Ritieni che non ci sia alcuna possibilità di recupero, che cioè si deve solo andare fuori per formarsi e lavorare?
“Vedi, quando sto fuori ogni cosa che si desidera è davanti al banco, puoi comprarla perché la distribuzione mondiale è più forte delle stagioni e delle distanze. Poi però addenti quella frutta, mangi quella verdura e non sanno di nulla, nonostante siano perfettamente esposte e molto belle a vedersi. Poi mangi un pomodoro San Marzano, una albicocca del Vesuvio e senti il sapore in bocca. Voglio dire che abbiamo di che costruire il nostro futuro ed essere competitivi: puntando sulla qualità alla quale nessuno può accedere perché le condizioni pedoclimatiche non si possono spostare da un capo all’altro del pianeta”.
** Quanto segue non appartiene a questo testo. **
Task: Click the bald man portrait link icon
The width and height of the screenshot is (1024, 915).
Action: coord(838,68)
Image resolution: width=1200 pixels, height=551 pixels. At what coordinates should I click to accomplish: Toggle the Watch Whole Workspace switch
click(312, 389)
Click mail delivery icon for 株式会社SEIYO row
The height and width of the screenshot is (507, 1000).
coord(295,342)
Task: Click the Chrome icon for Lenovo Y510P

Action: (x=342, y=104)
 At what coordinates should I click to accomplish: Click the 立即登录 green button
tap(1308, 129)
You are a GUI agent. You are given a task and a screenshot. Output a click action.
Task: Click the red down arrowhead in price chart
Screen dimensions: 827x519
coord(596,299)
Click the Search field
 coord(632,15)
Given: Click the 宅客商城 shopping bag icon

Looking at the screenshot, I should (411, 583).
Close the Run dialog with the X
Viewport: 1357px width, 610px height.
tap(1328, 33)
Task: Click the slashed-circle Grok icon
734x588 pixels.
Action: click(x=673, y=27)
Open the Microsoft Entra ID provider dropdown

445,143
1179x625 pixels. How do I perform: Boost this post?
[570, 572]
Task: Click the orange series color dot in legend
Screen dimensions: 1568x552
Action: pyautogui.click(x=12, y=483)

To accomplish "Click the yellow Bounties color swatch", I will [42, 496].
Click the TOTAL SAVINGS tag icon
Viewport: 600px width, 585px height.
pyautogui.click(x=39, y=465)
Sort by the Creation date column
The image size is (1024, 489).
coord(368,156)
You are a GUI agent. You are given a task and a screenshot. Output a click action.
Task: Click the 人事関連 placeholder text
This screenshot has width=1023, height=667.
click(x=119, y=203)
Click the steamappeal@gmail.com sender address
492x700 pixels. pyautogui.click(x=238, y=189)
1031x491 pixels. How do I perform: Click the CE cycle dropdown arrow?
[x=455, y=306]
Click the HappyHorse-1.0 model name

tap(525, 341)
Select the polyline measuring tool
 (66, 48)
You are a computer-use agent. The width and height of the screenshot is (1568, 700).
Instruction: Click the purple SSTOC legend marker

Infatti, di fronte ad analisi catastrofiche, ad un ceto politico assolutamente distante da quello che è il comune sentire, assistiamo ad una rivoluzione silenziosa in corso. Chi ha studiato agraria si toglie il camice e inizia a coltivare, ad allevare, i nipoti riprendono vecchi appezzamenti dei nonni…
“Infatti le cose stanno cambiando e noi come ristoratori ce ne stiamo accorgendo. Oggi possiamo scegliere fra tanti pomodori di qualità, tanti olii extravergini, legumi, produzioni artigianali, formaggi, impensabili sino a vent’anni fa. Se pensiamo che siamo stati noi del Don Alfonso i primi ad inserire i vini campani in carta, e allora per un tristellato sembrava una bestemmia, si può capire come sia cambiata la situazione”.
Insomma, l’individualismo cronico dell’essere italiani è una risorsa in tempi difficili.
“Si, visto cosa è successo con la pizza? Un vera e propria rivoluzione inaspettata nel giro di pochi anni. I ragazzi hanno trovato un nuovo orgoglio in questa professione e alla fine il mestiere si trasmette anche se non c’è ancora una materia del genere nelle scuole pubbliche. La nostra gastronomia è talmente forte da imporre i temi. Volevano distruggere la pizza napoletana, dicevano addirittura che a Napoli non la sapevano fare ma oggi, è sotto gli occhi di tutti, è proprio con questo stile che si sta spaccando nel mondo. Ecco, serve qualcosa di simile anche per la nostra gastronomia”.